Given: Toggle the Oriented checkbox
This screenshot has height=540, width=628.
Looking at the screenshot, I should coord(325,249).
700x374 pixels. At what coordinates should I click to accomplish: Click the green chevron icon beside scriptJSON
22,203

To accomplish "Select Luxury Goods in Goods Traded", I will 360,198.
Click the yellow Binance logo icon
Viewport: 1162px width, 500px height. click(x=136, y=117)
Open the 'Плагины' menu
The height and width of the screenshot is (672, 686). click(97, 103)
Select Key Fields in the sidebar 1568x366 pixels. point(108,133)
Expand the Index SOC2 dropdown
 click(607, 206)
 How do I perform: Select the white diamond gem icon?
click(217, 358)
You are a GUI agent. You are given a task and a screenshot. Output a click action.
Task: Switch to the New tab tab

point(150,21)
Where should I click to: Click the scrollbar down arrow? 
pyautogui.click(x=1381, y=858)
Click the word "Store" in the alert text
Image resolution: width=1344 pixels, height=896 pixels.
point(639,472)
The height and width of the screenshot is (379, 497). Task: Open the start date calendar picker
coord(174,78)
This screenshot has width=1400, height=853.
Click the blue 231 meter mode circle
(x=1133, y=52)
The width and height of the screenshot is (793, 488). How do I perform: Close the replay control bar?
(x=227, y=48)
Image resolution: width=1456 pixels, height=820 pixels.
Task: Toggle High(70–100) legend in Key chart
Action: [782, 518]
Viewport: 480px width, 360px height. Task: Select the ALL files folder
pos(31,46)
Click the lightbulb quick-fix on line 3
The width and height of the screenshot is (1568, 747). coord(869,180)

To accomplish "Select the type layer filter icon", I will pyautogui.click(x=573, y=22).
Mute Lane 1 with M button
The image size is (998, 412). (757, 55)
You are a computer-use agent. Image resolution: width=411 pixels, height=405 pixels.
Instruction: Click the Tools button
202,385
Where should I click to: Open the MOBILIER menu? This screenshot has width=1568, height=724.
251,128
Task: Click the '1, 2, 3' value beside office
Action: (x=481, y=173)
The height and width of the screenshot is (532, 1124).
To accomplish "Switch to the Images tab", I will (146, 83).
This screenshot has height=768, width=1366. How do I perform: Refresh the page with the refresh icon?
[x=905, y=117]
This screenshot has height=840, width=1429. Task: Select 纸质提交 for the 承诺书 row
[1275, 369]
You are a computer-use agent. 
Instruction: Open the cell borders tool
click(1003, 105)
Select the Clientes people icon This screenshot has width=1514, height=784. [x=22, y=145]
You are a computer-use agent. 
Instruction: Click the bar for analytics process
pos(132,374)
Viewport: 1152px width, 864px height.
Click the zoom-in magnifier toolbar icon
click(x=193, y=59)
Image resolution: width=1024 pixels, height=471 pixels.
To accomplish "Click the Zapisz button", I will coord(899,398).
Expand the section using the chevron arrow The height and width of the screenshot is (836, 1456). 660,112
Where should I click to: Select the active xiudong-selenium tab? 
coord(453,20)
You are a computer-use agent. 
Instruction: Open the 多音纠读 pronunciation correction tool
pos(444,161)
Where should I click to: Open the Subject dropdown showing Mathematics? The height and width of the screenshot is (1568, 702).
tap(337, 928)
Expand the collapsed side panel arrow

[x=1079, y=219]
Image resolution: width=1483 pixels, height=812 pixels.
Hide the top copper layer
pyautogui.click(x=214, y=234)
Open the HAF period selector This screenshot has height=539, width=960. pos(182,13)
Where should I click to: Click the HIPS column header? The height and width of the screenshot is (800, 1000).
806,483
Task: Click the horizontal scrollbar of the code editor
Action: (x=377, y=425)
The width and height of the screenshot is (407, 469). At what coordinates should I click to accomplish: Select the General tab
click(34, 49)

[AIM OF THE EXERCISE] Update the lines from the line with "The height and width of the screenshot is (379, 497)." up to and including the line with "The image size is (998, 412). (757, 55)" by replacing "lightbulb" with "light bulb". Leave everything else as it is, and return only those lines.

[SOLUTION FOR THIS EXERCISE]
The height and width of the screenshot is (379, 497). Task: Open the start date calendar picker
coord(174,78)
This screenshot has width=1400, height=853.
Click the blue 231 meter mode circle
(x=1133, y=52)
The width and height of the screenshot is (793, 488). How do I perform: Close the replay control bar?
(x=227, y=48)
Image resolution: width=1456 pixels, height=820 pixels.
Task: Toggle High(70–100) legend in Key chart
Action: [782, 518]
Viewport: 480px width, 360px height. Task: Select the ALL files folder
pos(31,46)
Click the light bulb quick-fix on line 3
The width and height of the screenshot is (1568, 747). coord(869,180)

To accomplish "Select the type layer filter icon", I will pyautogui.click(x=573, y=22).
Mute Lane 1 with M button
The image size is (998, 412). (757, 55)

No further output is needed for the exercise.